Fátima Arroyo, estudiante de la UCSE, explicó que “utilizamos todos los recursos administrativos y legales a nuestro alcance para que nos den, primero una explicación y para que se frene de una vez el aumento desmedido de cuotas. Como no conseguimos ningún tipo de respuesta, seguimos investigando y nos dimos cuenta que el origen de nuestros problemas es la ley de Educación Superior que data de 1995, de la época de Menem, por lo tanto tiene un enfoque racional economicista, que toma la educación como un servicio y no como lo que verdaderamente es, un derecho”.

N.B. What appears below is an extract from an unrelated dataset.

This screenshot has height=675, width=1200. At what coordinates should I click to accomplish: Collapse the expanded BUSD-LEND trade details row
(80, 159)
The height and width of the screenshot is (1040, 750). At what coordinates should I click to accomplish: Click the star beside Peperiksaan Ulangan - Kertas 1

“UCSE y UCASal nos unimos y con el apoyo de las universidades estatales estamos protestando, pidiendo que se controle a las universidades privadas, para quienes no existe ningún tipo de organismo de contralor, que se nos den becas reales, como a los chicos de las universidades estatales, porque somos igual de ciudadanos, igual de estudiantes, igual de jujeños. Y que se vea la posibilidad de abrir nuestras carreras, que ahora se encuentran privatizadas como Psicología, Abogacía, Escribanía en la estatal como corresponde, como Jujuy merece”, enfatizó Arroyo en declaraciones a El Libertario.

La alumna señaló que dirigentes estudiantes de la UNJu presentaron ante el Rectorado un petitorio “para que las carreras que ahora están privatizadas se abran en la pública y nosotros como privados estamos pidiendo que se regularice un organismo de contralor, porque nadie controla a las privadas”. La respuesta a la petición ante la universidad nacional fue negativa, dijo.

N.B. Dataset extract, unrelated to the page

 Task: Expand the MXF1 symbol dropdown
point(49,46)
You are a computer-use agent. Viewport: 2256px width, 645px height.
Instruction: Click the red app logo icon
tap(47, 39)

Según se denunció durante la movilización, las universidades católicas pagan sueldos miserables a los profesores, no les abonan vacaciones y los administrativos están regidos por un convenio colectivo que no tiene nada que ver con la rama en la que trabajan. La mayoría de los profesores que trabajan en las universidades privadas lo hacen “por vocación”.

“A nosotros nos cobran mucho, le pagan mal a los profesores y a los administrativos; ¿adónde se va el dinero?, es nuestra pregunta”, expresó Arroyo.

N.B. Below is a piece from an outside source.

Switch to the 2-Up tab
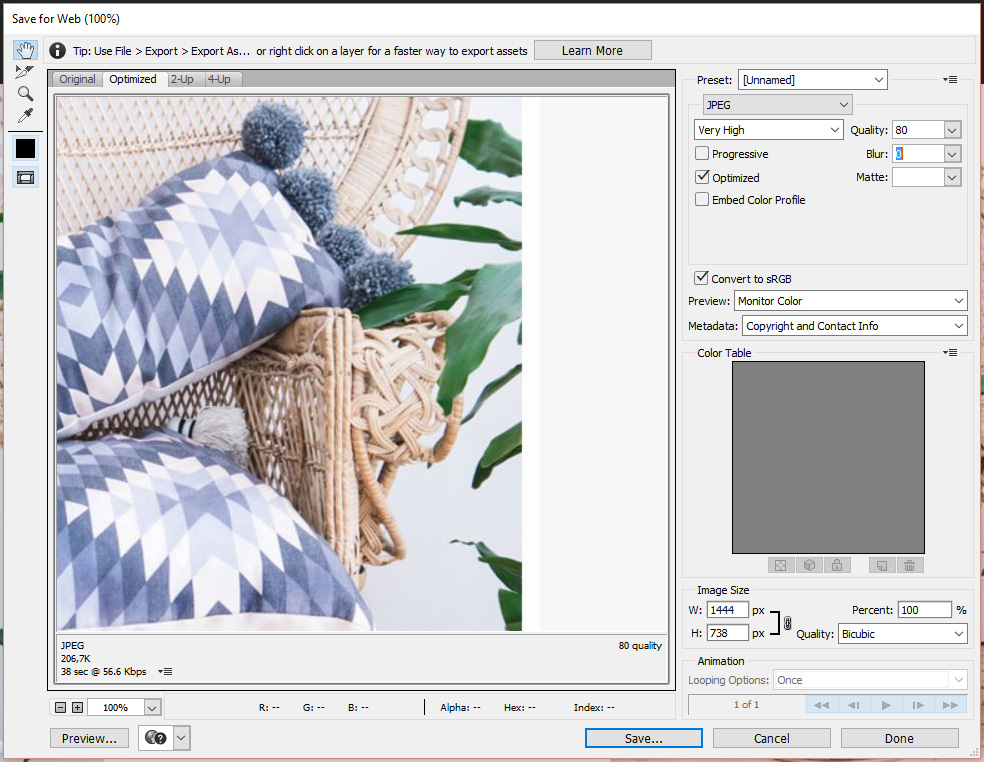 182,79
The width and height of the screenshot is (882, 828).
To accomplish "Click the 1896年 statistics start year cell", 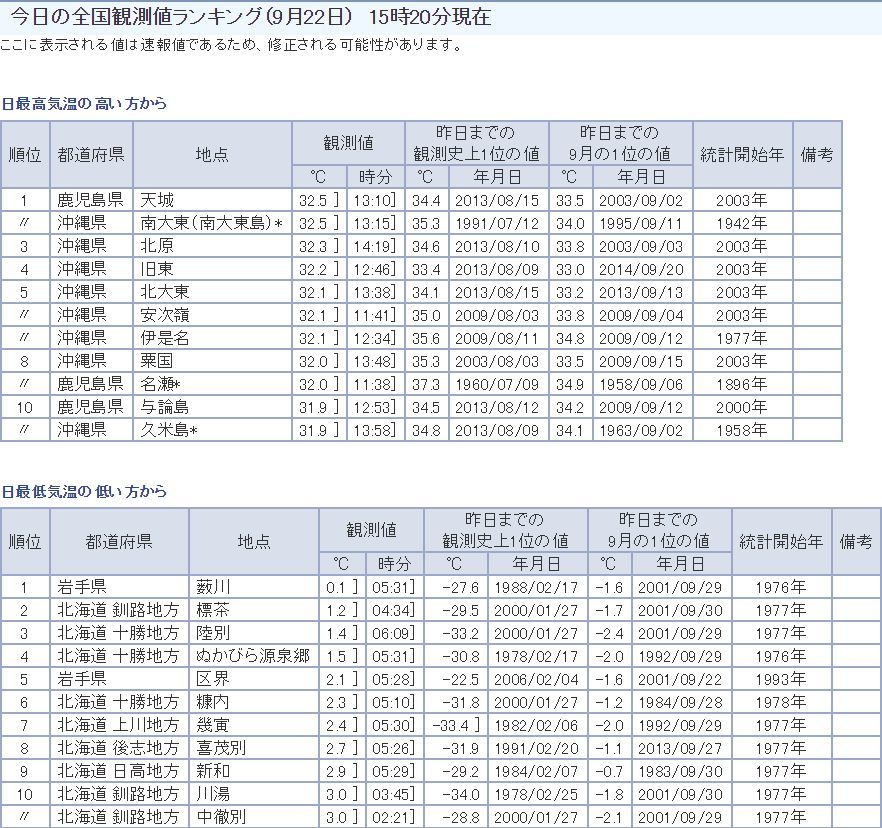I will 742,384.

Sobre la contestación dada a los reclamos por el aumento de las cuotas, señaló que “ni siquiera intentaron reconsiderarlo, fue una negativa rotunda”.

Ayer, los jóvenes plantearon el problema al gobernador mediante una nota y a la ministra de Educación le solicitaron la instrumentación de becas destinadas a buenos alumnos que cursan en las universidades privadas y que necesitan ayuda. A los legisladores nacionales por Jujuy les elevaron un petitorio para que presenten proyectos de derogación de la Ley Superior.

“En la UCSE no hay becas, hay descuentos y prestamos reintegrables, cuando te recibís tenés que trabajar ahí o devolver el dinero, entonces pedimos lo mismo que se aplica a los chicos de la estatales que porque son buenos alumnos y las necesitan les den becas como corresponde”, resaltó Arroyo.

Finalmente indicó que el reclamo se realiza en forma conjunta con la Universidad Nacional de Salta, las dos privadas, con el respaldo de las públicas, del Instituto Populorum Progressio y el InstitutoTello. “Por el Tello estamos pidiendo un edificio como merecen, no puede ser que anden repartidos por todos lados”, afirmó.